Extracto de la página »
****

Atraída por la anécdota de una compañera de trabajo llegué a César García Pino, un pequeño cienfueguero de solo 8 años de edad, que lo apasiona la siembra de vegetales, el cuidado de los animales, la tierra y hacerla producir.
Él vive en Paraíso, con su familia, y en sus ratos libres después de regresar de la escuela y hacer sus tareas siempre va al patio y se concentra en labores agrícolas que requieren incluso de conocimientos.
César te impresiona desde que lo ves, y no precisamente porque sea de complexión fuerte, sino por la bondad de sus ojos, por su educación, modales y su talento casi innato.
Sueños, esperanzas, preferencias y derechos. A los niños debemos respetarle siempre, conseguir su felicidad.
Y es lo que hace Evelyn Pino Bermúdez, su mamá que está tranquila y segura porque ya el primero de sus dos pequeños tiene una vocación definida.
Todos los que conocen a César quedan rendidos ante sus cualidades y casi pueden adivinar un futuro profesional relacionado con la vida del campo, con animales. Sus habilidades se extienden a las artes manuales, desde tres años de edad moldeaba miniaturas de animales.

****

(Fragmentos de un conjunto de datos)
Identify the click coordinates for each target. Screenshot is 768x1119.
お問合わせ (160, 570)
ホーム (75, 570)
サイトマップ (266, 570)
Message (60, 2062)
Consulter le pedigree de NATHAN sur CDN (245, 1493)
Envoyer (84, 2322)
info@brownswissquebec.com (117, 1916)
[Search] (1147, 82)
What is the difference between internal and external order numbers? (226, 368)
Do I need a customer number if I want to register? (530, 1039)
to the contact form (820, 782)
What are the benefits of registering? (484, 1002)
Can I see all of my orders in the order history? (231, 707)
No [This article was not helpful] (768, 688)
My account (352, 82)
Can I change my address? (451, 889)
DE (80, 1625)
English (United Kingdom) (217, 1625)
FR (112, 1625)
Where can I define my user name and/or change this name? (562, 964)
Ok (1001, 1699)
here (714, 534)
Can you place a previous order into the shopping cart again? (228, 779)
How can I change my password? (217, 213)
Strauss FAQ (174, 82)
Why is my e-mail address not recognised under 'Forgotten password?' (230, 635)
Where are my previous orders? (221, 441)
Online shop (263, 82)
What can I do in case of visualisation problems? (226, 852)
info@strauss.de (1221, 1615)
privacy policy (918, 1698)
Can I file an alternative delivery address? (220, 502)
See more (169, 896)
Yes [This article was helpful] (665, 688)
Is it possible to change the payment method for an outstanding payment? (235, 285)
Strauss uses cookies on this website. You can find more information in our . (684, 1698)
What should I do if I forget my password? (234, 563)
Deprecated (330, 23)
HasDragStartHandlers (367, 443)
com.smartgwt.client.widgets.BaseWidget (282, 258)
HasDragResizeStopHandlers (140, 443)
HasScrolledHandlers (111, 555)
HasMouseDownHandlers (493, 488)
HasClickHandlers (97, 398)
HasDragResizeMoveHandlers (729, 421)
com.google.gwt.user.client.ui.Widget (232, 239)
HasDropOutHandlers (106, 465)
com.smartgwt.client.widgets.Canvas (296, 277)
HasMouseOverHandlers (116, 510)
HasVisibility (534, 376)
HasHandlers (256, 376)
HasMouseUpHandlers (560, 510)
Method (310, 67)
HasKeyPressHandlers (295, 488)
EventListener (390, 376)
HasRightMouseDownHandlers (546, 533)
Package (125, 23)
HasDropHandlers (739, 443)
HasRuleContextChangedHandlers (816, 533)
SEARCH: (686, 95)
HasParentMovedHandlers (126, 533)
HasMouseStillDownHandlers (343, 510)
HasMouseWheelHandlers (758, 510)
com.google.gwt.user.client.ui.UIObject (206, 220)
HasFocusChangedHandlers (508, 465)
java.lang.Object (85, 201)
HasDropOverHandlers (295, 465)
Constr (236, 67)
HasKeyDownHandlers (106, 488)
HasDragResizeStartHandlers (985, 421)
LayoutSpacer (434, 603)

****

Instrucciones »
1. Resume el extracto en dos oraciones.
2. Traduce al inglés, por favor, esta oración del extracto: "César te impresiona desde que lo ves, y no precisamente porque sea de complexión fuerte, sino por la bondad de sus ojos, por su educación, modales y su talento casi innato."
3. Según el extracto, ¿desde qué edad moldeaba César miniaturas de animales?
El listado no tiene ningún papel aquí.

Respuestas »
1. César García Pino, un niño cienfueguero de 8 años que vive en Paraíso con su familia, dedica sus ratos libres, después de la escuela y las tareas, a labores agrícolas en el patio. Su madre, Evelyn Pino Bermúdez, está tranquila porque él ya tiene una vocación definida, y sus habilidades se extienden a las artes manuales, pues desde los tres años moldeaba miniaturas de animales.

2. César impresses you from the moment you see him, and not exactly because he is strongly built, but because of the kindness in his eyes, his upbringing, his manners and his almost innate talent.

3. Desde los tres años de edad.